Then was our mouth filled with laughter.

The rapture of deliverance

I. The joy of the returning Jew.

1. Bewildering.

(1) The suddenness of it.

(2) The instrument of it. Cyrus--a heathen.

2. Rapturous.

(1) Babylon left behind.

(2) The exiles nearing home.

3. Reasonable.

II. The joy of a returning sinner.

1. Look at him before return.

(1) A wanderer from his home.

(2) In bondage.

2. Look at his Deliverer.

3. Look at the deliverance.

III. To the experienced Christian.

1. Is your piety joyful?

2. Ought it not to be so? (F. Tucker, B. A.)

The laughter of the ransomed

God’s glorious deliverance always seems too wonderful to be real. Even the apostle who finds his fetters dropped off and his dungeon door swung open, is like unto them that dream: “he wist not that it was true, but thought he saw a vision.” So in modern times, when Sir Thomas Fowell Buxton, the abolitionist, heard that the long fight was at last finished and every slave on British soil was a free man, he broke out instinctively into the joyful verse: “Then was our mouth filled with laughter and our tongue with singing.” (T. H. Darlow.)

Then said they among the heathen, The Lord hath done great things for them.--

Heathen and Christian witnesses for God

I. God had done many things for His ancient people. Their exile was a punishment for their great national sin, and their return meant a revocation of that punishment. But greater blessings are possessed by God’s Church in these days. In place of mere ceremonialism we have truth itself--naked, transparent truth. Nor should we lose sight of our individuality. The Church is a congregation of individuals, and it may be said of these not only in their corporate condition as a Church, but separately and individually, “The Lord hath done great things for us.”

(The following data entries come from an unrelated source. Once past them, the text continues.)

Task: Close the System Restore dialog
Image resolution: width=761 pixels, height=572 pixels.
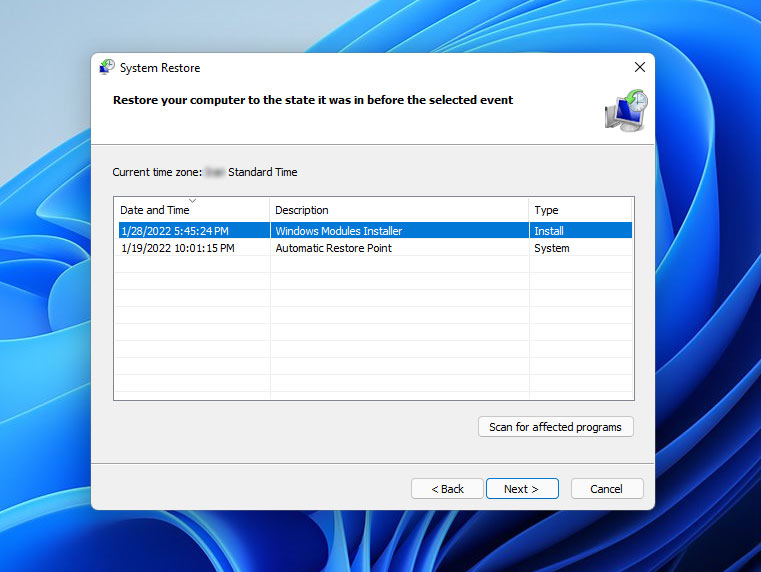Action: [x=639, y=67]
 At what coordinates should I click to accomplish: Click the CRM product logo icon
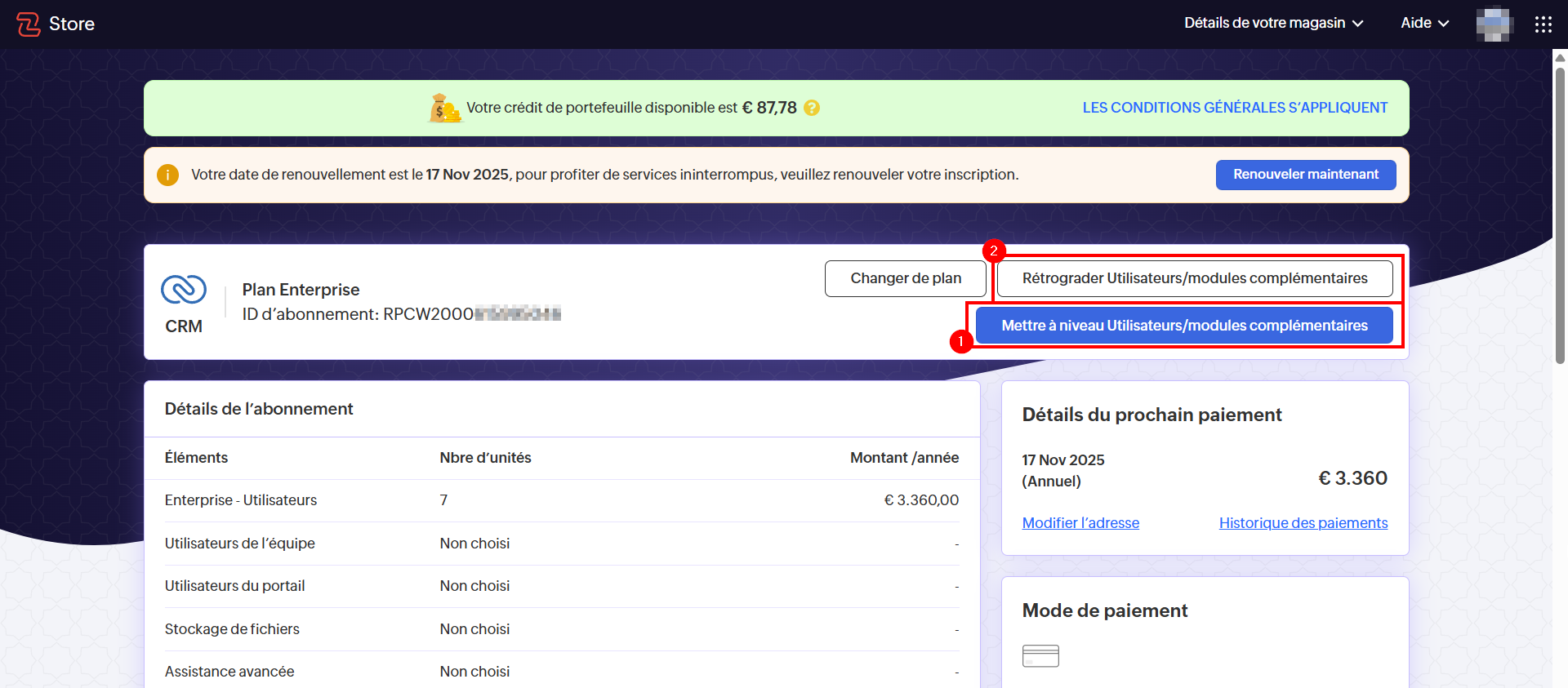click(x=184, y=290)
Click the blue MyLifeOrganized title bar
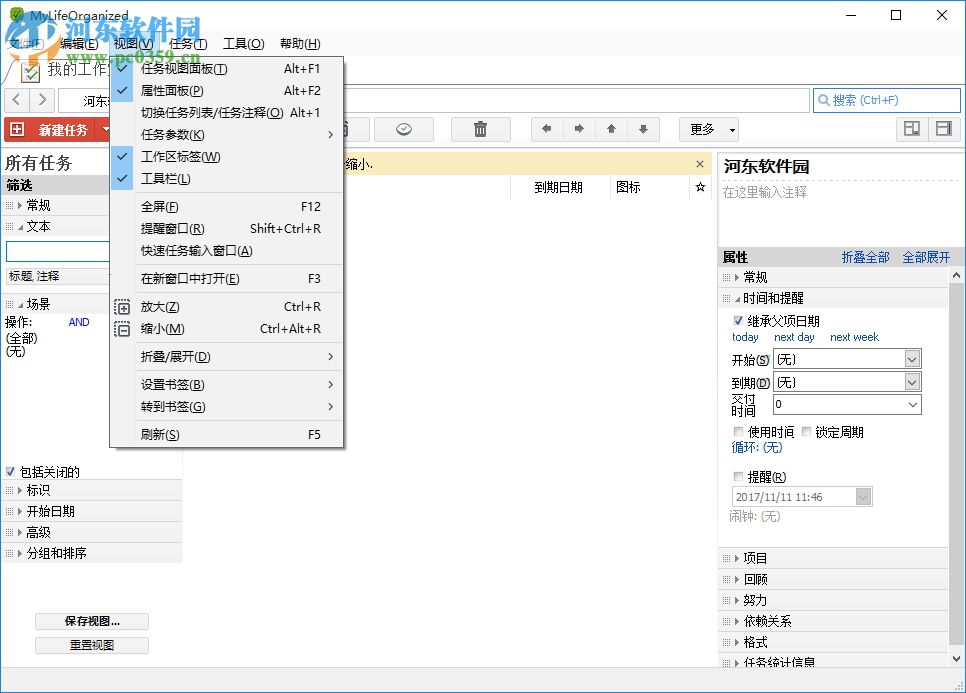 coord(400,14)
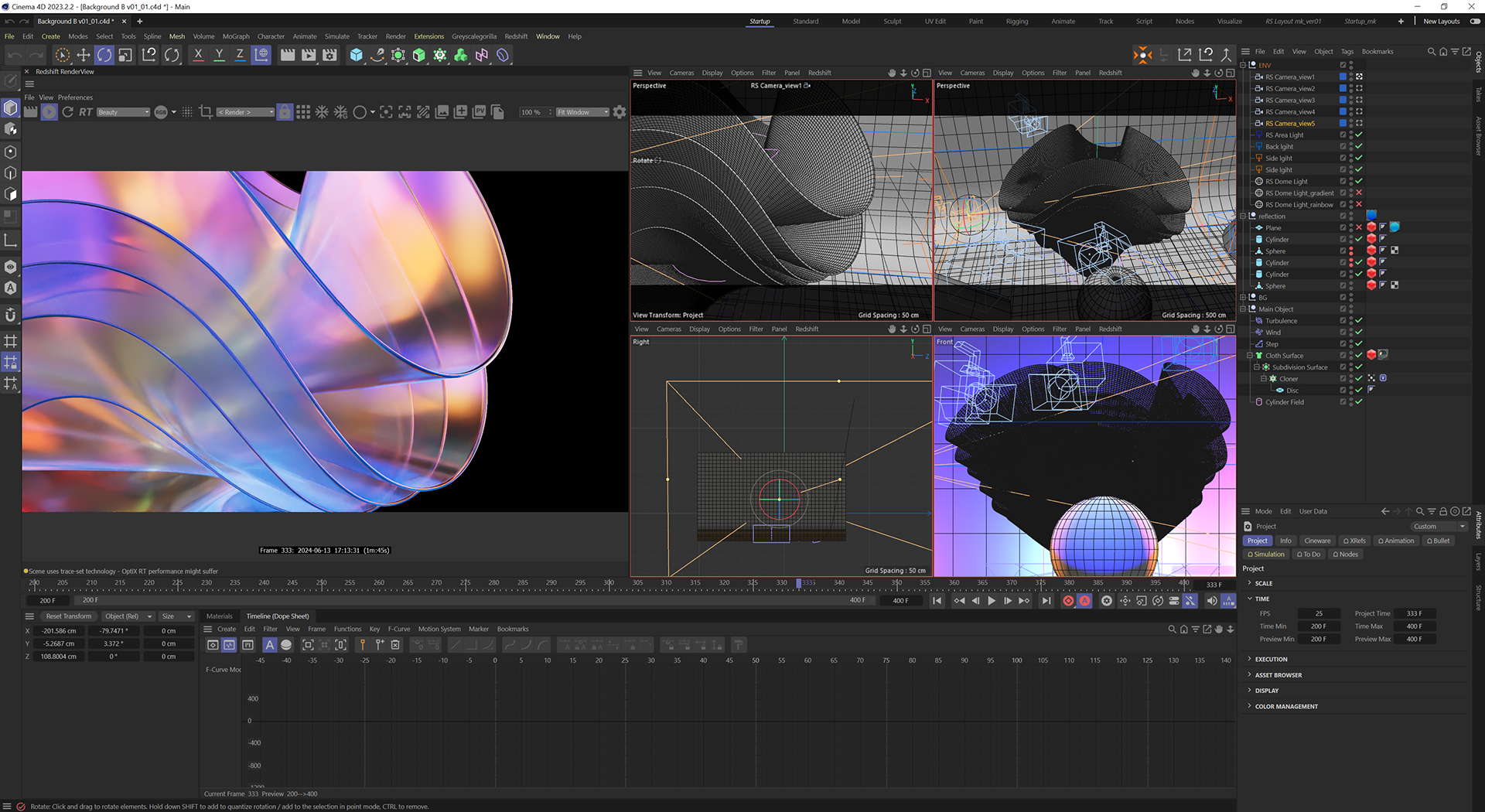Collapse the Main Object group

(x=1244, y=309)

II. These great things are observed and acknowledged by others. The heathen recognized the blessings bestowed on the chosen people, while to the released captives their return to their old and beloved city seemed too good to be true. Our spiritual blessings are not so easily recognized by others as the return of God’s people was by the heathen. But in looking at Christian countries the heathen could not but be struck with the benefits that civilization, liberty and Christianity afforded. It ought also to appear to the ungodly neighbours of Church members, that even in a temporal sense God had done great things for His Church, and that conversion had been followed with blessed consequences of a temporal kind, though they could not see the gift bestowed upon the inner life. But whether outsiders recognized these facts or not, it is your duty to be God’s witnesses, and to tell relatives and friends and fellow-townsmen what great things God had done for us.

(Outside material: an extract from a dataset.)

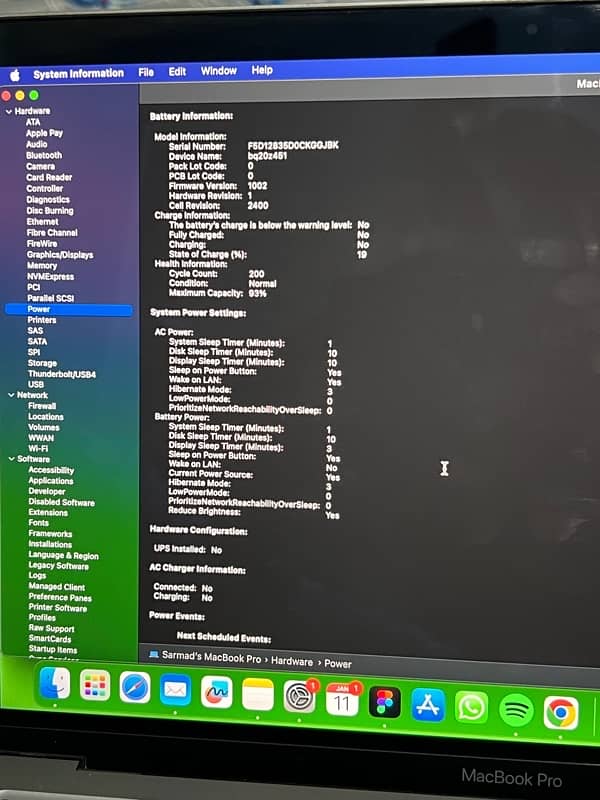600x800 pixels.
Task: Select Bluetooth in the Hardware list
Action: (44, 155)
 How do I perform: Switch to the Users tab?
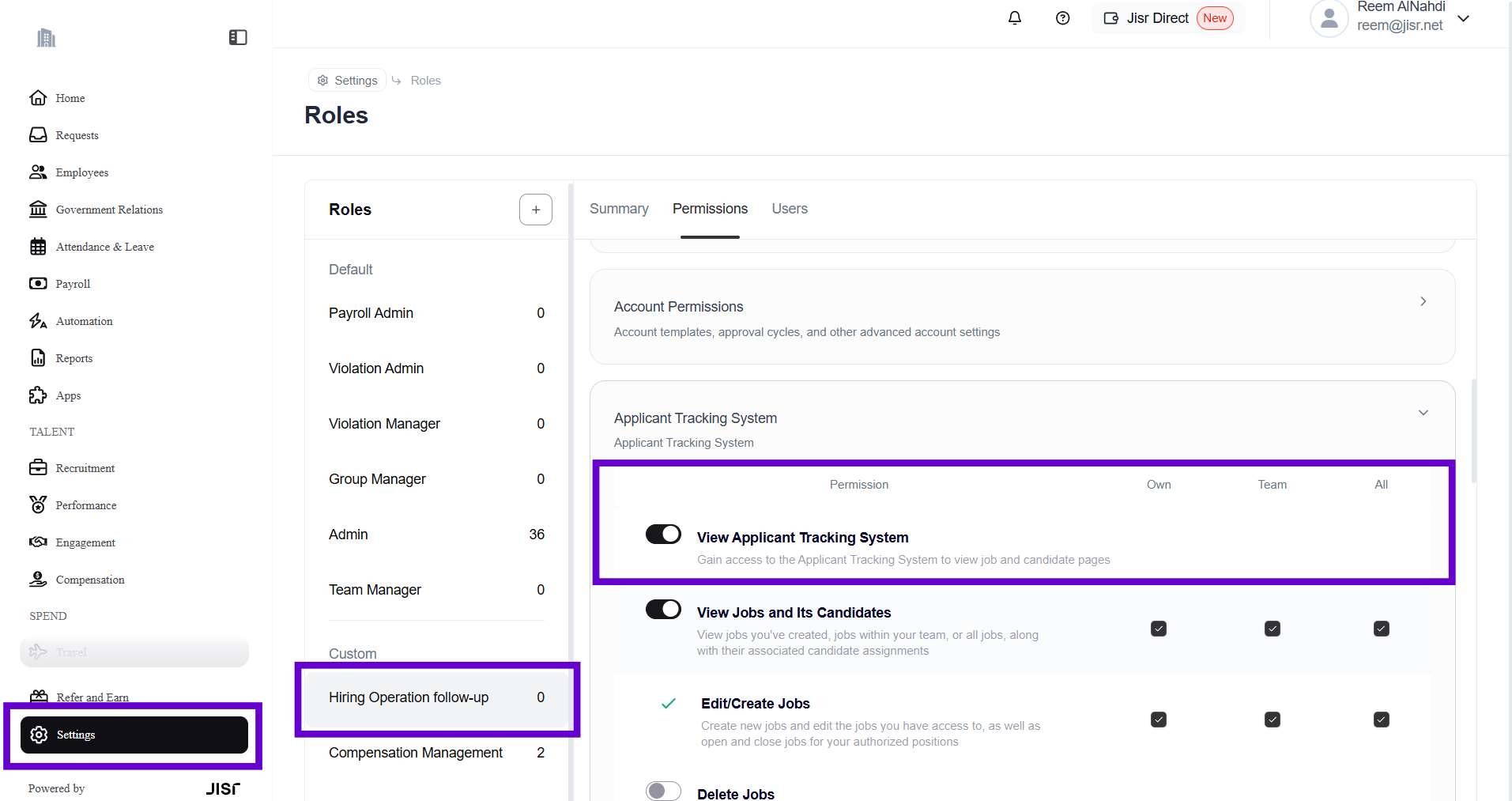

III. These great things demanded a special recognition, both from observers and recipients of blessings. There was danger lest the blessings were recognized and the Giver forgotten. Perhaps one of the tendencies of modern times is the exclusion of God from almost everything outside the Church--from education, from legislation, from civil and political and national affairs, from commerce, and from many other things besides. There ought to be a recognition of God not only within, but outside the Church. I am thankful that there is a recognition of God in this country. The motto on the Royal arms--“Dieu et mon droit”--shows a recognition of God in the highest place in the State. I am thankful that the Imperial Parliament does not sit on Sundays. What is that but a recognition of the Divine law and of Him who said, “Remember the Sabbath day and keep it holy.” Every time I pass the Royal Exchange in London I cannot help noticing the inscription, “The earth is the Lord’s and the fulness thereof.” What a reminder is that place to the merchants, to the Bank of England, and to the Mansion House, the seat of the greatest of municipalities just opposite, that there is a Diviner God than Mammon. One of the most startling statements I ever heard of was that made by a learned scientist, that an examination of nature did not lead him up to God. Just think of some one shying that St. Paul’s Cathedral, with its architecture and traditions, did not lead to a recognition of the great architect, Sir Christopher Wren. What are your acknowledgments to God? (T. McCullagh.)